▶ _Text block_
========
Fig. 1: Grr1 is required for tunicamycin resistance, Hac1p expression and Ubp3 degradation in ER stress conditions.

A grr1∆ and pep3∆ strains are sensitive to tunicamycin (Tm). Yeast cells lacking one of the E3 ligases and strains transformed with plasmids encoding each wild type were grown in SDC-Leu medium. 10-fold serial dilutions of OD₆₀₀ = 0.3 cells were prepared in the 1.5 mL tubes and spotted onto Tm-added SDC-Leu and control plates. Plates were incubated at 30 °C for 2–3 days. B Hac1p expression is decreased in grr1∆ strains. Yeast cells were grown at 30 °C until OD₆₀₀ = 0.2, then treated with 1 µg/mL of Tm for ~4 h and harvested. The samples were analyzed using western blotting with anti-Hac1 antibody. CBB staining was used as a loading control. C The splicing of HAC1 mRNA occurs in grr1∆ and pep3∆ cells. Yeast cells were grown and harvested as in (B). The samples were analyzed by northern blotting with DIG-labeled HAC1 probe. Methylene Blue staining was used as a loading control. D Ubp3 downregulation is suppressed in the grr1∆ cells. The indicated yeast cells expressing UBP3-3HA were grown and harvested as in (B). The samples were analyzed using western blotting with anti-HA and anti-α-Tubulin antibodies. E, F Grr1-dependent rapid decay of Ubp3 under ER stress conditions. The indicated yeast cells expressing UBP3-3HA were grown at 30 °C until OD₆₀₀ = 0.2, then treated with 1 µg/mL of Tm for 1 h. Yeast cells were then treated with 0.25 mg/mL of cycloheximide (CHX) and harvested at the indicated times. The samples were analyzed with western blotting using anti-HA antibodies. CBB staining was used as a loading control. Dilutions are 100%, 75%, 50%, 25%, 12.5%, 6.25%. G The half-life of Ubp3-3HA in the wild-type and the grr1∆ mutant cells. The Ubp3-3HA/CBB levels shown in (E, F), Supplementary Fig. 2A, B were quantified and normalized relative to that at 0 min samples. Data represent n = 3 biologically independent experiments (mean ± SE), and P values were calculated by Two-sided Welch’s t-test. All experiments were repeated at least twice with biologically independent samples and showed similar results. Source data are provided as a Source Data file.
========
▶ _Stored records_
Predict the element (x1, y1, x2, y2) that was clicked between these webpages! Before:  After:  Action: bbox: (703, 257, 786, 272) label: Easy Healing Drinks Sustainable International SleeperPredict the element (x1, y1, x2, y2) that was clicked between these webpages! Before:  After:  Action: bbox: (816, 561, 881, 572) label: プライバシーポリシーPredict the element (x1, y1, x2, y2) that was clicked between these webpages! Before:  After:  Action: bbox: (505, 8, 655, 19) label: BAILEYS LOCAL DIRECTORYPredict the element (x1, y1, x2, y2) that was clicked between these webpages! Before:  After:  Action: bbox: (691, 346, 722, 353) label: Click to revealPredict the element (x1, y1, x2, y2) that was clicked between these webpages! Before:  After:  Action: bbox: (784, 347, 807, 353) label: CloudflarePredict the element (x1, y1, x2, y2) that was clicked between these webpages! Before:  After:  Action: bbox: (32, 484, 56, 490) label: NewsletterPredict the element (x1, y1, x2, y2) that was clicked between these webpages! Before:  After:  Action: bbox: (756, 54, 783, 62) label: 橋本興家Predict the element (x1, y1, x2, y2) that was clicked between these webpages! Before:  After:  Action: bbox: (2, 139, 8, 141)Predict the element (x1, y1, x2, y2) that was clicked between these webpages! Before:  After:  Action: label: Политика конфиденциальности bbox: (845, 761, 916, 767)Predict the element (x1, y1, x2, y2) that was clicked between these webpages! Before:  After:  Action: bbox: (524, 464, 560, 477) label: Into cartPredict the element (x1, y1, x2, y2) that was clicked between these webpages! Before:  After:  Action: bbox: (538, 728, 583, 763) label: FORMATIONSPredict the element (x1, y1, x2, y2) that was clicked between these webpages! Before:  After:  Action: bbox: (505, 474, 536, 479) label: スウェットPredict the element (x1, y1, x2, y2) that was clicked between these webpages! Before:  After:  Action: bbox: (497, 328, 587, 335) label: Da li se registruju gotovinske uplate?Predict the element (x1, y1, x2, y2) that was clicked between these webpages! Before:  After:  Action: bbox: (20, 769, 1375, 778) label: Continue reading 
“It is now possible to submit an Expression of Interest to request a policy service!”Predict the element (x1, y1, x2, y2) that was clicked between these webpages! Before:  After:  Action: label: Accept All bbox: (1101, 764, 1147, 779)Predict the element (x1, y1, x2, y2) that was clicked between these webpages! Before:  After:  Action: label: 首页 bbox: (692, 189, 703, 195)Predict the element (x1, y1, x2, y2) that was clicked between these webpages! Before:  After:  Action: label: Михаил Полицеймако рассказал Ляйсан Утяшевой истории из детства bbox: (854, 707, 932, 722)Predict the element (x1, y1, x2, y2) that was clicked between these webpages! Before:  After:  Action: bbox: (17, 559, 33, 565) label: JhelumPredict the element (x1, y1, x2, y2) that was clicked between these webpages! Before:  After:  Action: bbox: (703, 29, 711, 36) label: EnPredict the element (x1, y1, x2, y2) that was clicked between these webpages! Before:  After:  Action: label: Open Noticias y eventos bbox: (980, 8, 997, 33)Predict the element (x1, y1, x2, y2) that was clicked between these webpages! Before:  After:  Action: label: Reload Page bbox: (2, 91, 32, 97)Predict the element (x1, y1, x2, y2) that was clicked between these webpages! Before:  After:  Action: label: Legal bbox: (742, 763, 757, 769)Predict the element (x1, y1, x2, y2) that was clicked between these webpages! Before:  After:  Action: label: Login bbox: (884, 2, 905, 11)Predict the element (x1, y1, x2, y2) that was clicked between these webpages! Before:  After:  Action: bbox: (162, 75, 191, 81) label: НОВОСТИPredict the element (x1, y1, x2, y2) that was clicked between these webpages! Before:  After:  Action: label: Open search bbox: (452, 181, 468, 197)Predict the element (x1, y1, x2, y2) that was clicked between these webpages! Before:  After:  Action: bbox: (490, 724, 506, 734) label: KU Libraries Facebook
========
▶ _Questions to answer_
- A) Answer these from the figure legend, one per line:
(i) At what temperature and for how long were the plates incubated?
(ii) What concentration of cycloheximide was used?
(iii) Which test gave the P values?
- B) Please list every antibody named in the figure legend.

▶ _Solutions to the tasks_
- A)
(i) 30 °C for 2–3 days
(ii) 0.25 mg/mL
(iii) Two-sided Welch’s t-test

- B) anti-Hac1, anti-HA, anti-α-Tubulin